Minh Tran

BLUES MUSIC is alive and well in Portland. And it lives on the corner of NE 20th and Sandy, conveniently nestled between a hair salon and a hemorrhoid clinic.

The Blue Diamond has resided here since about 1998, but not until it was bought by new owners Steve Taylor and Bev Rodriguez in 2011 did it became the live music institution it is today. While not exactly a dive bar, Blue Diamond has enough funky old-school charm and funky old-school regulars to make it seem like one at first blush. What makes Blue Diamond stand out is the live music, which you'll find seven nights a week. Almost exclusively committed to blues, funk, and R&B, Blue Diamond books the best in the Northwest, from Cascade Blues Association Hall of Famer and multiple Muddy Award-winning Kevin Selfe and the Tornadoes, to Oregon Music Hall of Famer Norman Sylvester.

"I'm a blues and R&B guy," Taylor explains, and his commitment to and passion for the music shows. Framed LP covers of B.B. King and John Mayall are displayed above the bar. A banner reading, "Blues is our business," hangs on a wall behind the small stage. Blue Diamond fills the void left after the closing of other local popular blues bars—Candlelight, the Tillicum, and Halibut's.

Taylor, who was born in Portland, carefully curates the bands he invites to perform. He remains loyal to his musicians, and they, in turn, remain loyal to him. "We're fortunate to have the musicians we have," he says.

One of those musicians, Fenix Sanders, has had a regular weekly night with his band the Fenix Project for 13 years, long before the change of ownership. "I came with the furniture," he jokes. But he acknowledges the improvements made over the last five years. "This place was a diamond in the rough for a long time," he says, "and it's finally getting some shine."

Selfe has hosted Blue Diamond's popular Sunday night blues jam for three years. He offers his opinion why Blue Diamond has succeeded where other bars or clubs have failed.

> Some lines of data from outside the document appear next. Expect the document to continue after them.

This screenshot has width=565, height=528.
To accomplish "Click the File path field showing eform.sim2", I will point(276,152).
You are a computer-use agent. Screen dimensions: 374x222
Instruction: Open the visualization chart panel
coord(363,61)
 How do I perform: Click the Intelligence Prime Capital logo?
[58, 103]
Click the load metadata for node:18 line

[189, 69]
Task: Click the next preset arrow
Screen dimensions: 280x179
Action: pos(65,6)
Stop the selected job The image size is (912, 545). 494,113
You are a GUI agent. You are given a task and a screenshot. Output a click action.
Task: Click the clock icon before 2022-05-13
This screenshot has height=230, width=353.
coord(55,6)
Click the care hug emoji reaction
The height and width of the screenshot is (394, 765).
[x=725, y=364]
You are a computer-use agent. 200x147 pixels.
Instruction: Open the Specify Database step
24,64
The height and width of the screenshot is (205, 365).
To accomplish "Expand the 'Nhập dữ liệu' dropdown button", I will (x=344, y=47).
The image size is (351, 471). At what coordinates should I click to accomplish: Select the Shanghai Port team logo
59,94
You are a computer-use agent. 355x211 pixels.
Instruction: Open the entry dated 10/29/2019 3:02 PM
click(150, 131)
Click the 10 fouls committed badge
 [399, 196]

"Great food, and the staff is excellent," he says. "Those are things that most bars overlook. I've seen it a million times, where the staff would rather be somewhere else, and they're playing on their phones and the food sucks. Why would you want to go down there and spend money? Steve has taken the time to make this a better place from day one."

The food menu is an A to Z of greasy bar grub: burgers, sandwiches, chicken strips, fish and chips, and more, all served in heaping portions. The cocktail menu has concoctions like the Whiskey Milkshake, made with Wild Turkey, Kahlua, and half-and-half. It's tasty, but probably not the kind of thing you want to drink more than once. Janessa Wagner, a bartender at Blue Diamond, has been working there for nine years. "I like making people happy, and serving them booze makes it easy," she says.

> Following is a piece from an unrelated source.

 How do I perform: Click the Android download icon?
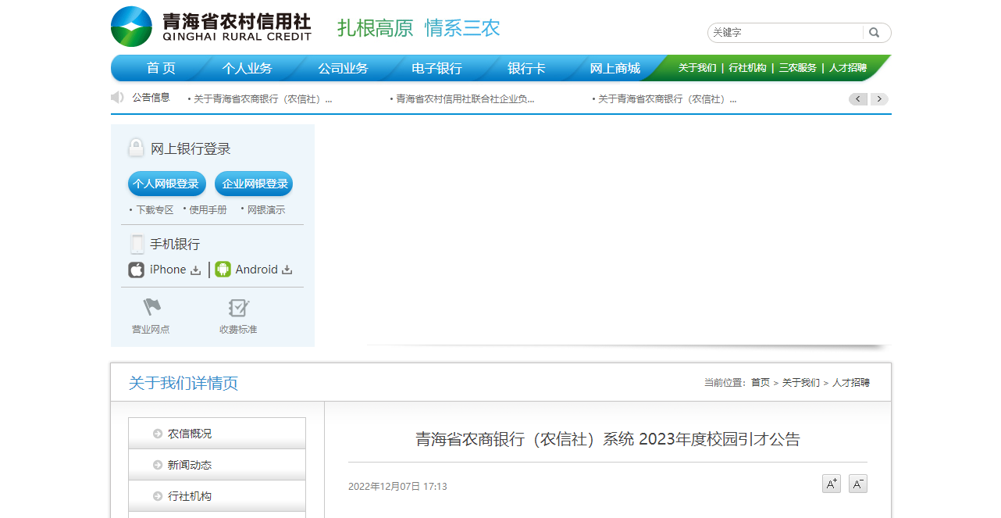[x=287, y=270]
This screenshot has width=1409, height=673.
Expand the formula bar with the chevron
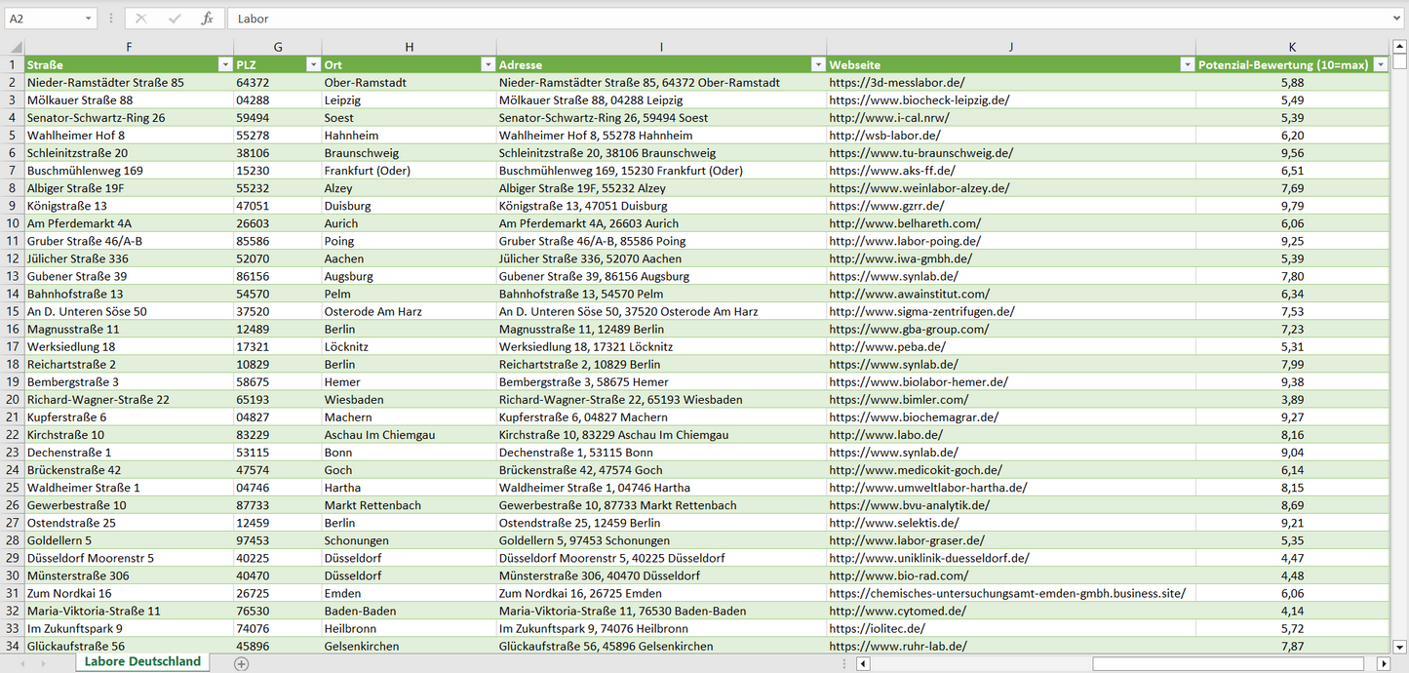point(1397,19)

Taylor is at the bar every night, walking the floor like a maître d', pumping hands and greeting the regulars by name. It's easy to spot those regulars—like Clay, who is referred to me as "the Mayor of Blue Diamond." Clay and his girlfriend Betsy met there three years ago and have been regulars ever since.

The bar's clientele is for the most part made up of an older crowd—40 or 50 and well above—but it is one of the most racially diverse you'll find in Portland. Older black men in three-piece suits stand shoulder-to-shoulder with white, middle-manager types in polo shirts, while a guy who looks like Nile Rodgers dances with a woman who looks like your grandmother. Occasionally a group of curious twentysomethings will venture inside, drawn by the live music, maybe while on their way to or from nearby Club 21. Often they'll take one look at the scene before backing slowly out the door—but sometimes they'll do as the Romans do and join the older folks on the dance floor.

Eve, a 28-year-old woman and a regular at Blue Diamond, explains why more people—old and young—are finding their way into the bar, and why they keep coming back, night after night.

"The Blue Diamond has the best people in town, both serving and just hanging out and dancing," she says. "It's like the essence of Portland—not that 'keep Portland weird' shit. It's like Portland Portland. You walk in, and you either leave your fucks at the door or you get out."